Ma anche la condivisione della gioia deve distinguere i membri della Chiesa. È strano che la partecipazione alla gioia sembri essere persino più rara della compassione. Il motivo è certo la gelosia che impedisce a molti di gioire sinceramente con gli altri. La maggior gioia per Paolo consisteva nel fatto che altre persone aprivano il loro cuore a Cristo. Perciò scrive a Filippesi: «Ringrazio il mio Dio ogni volta che mi ricordo di voi, pregando sempre con gioia per voi in ogni mia preghiera, a motivo della vostra cooperazione alla diffusione del vangelo dal primo giorno fino al presente» (Fil 1,3-5).

La via migliore di tutte

I doni spirituali hanno un grande significato per il Corpo Mistico. Tuttavia non sono la cosa più importante. Dopo aver ricordato ai Corinzi di impiegare nel modo giusto i propri talenti, Paolo scrive: «E io vi mostrerò una via migliore di tutte» (1 Cor 12,31). Questa via è la carità, senza la quale ogni altro dono, sia pure il più eccelso di tutti, è vano e senza valore.

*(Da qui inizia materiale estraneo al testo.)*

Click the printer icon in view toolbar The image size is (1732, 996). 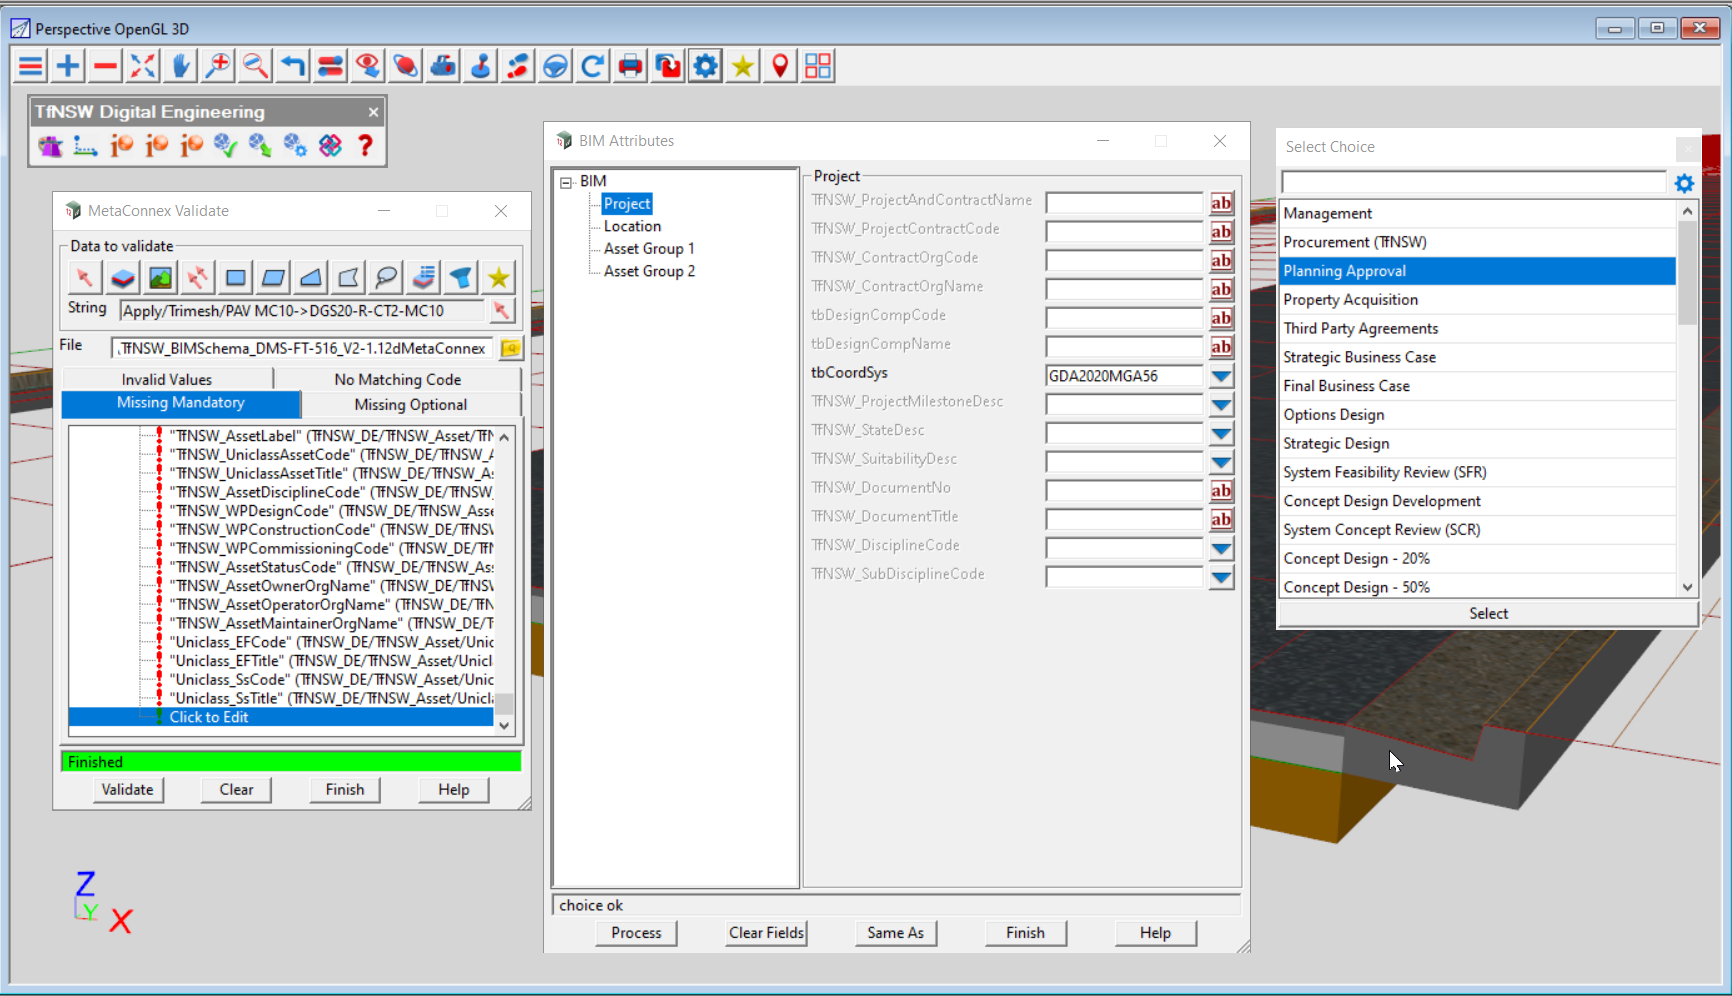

L’Apostolo descrive la carità con parole incomparabili: «La carità è paziente, è benigna la carità; non è invidiosa la carità, non si vanta, non si gonfia, non manca di rispetto, non cerca il suo interesse, non si adira, non tiene conto del male ricevuto, non gode dell’ingiustizia, ma si compiace della verità. Tutto copre, tutto crede, tutto spera, tutto sopporta» (1 Cor 13,4-7).

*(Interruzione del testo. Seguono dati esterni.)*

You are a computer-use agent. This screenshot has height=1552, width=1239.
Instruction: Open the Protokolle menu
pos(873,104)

La carità rende semplice il completamento reciproco. Scaccia l’orgoglio, la gelosia e l’invidia, i più grandi nemici della complementarità, e promuove le attitudini di umiltà, di rispetto e di servizio. Ci sprona a non usare i nostri doni e talenti per il proprio onore, ma per la glorificazione di Dio, l’edificazione della Chiesa e il bene del prossimo. Da san Paolo Madre Giulia ha imparato «che il merito della nostra vita e la sua forza d’irradiazione non dipendono dalla misura delle nostre attività, bensì dall’amore che ci pervade e che è infuso nei nostri cuori attraverso lo Spirito Santo. Infatti, è proprio l’amore che ci rende possibile vedere Dio in tutto e in tutti». L’amore aiuta anche a vivere in pienezza il principio della complementarità reciproca, fa risplendere la bellezza e la forza della Chiesa ed è di giovamento a molte persone.

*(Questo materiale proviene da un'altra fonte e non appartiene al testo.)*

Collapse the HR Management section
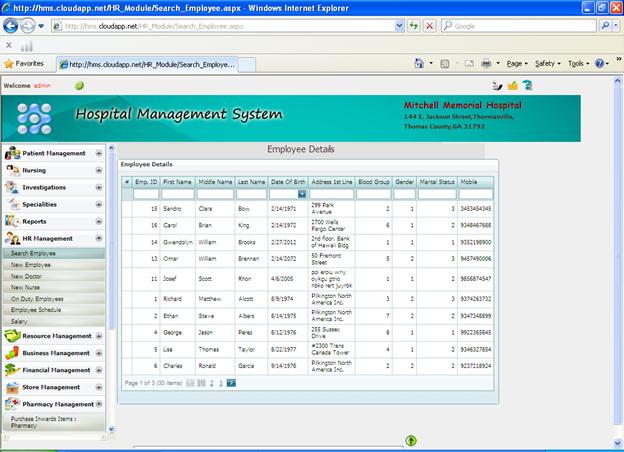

Portate i pesi gli uni degli altri

“Insieme siamo forti.” Se noi mettiamo volentieri i nostri propri doni e talenti al servizio gli uni degli altri, diventiamo una benedizione vicendevole. Il completa­mento reciproco ci fortifica in ogni situazione della vita, anche quando facciamo esperienza dei nostri limiti e debolezze. È un principio che dona nuova vita alla Chiesa. È la chiave che dà adito alla felicità, perché noi siamo creati per vivere in comunità. San Paolo ci invita a seguire Cristo sulla via del completamento reciproco: «Portate i pesi gli uni degli altri, così adempirete la legge di Cristo» (Gal 6,2).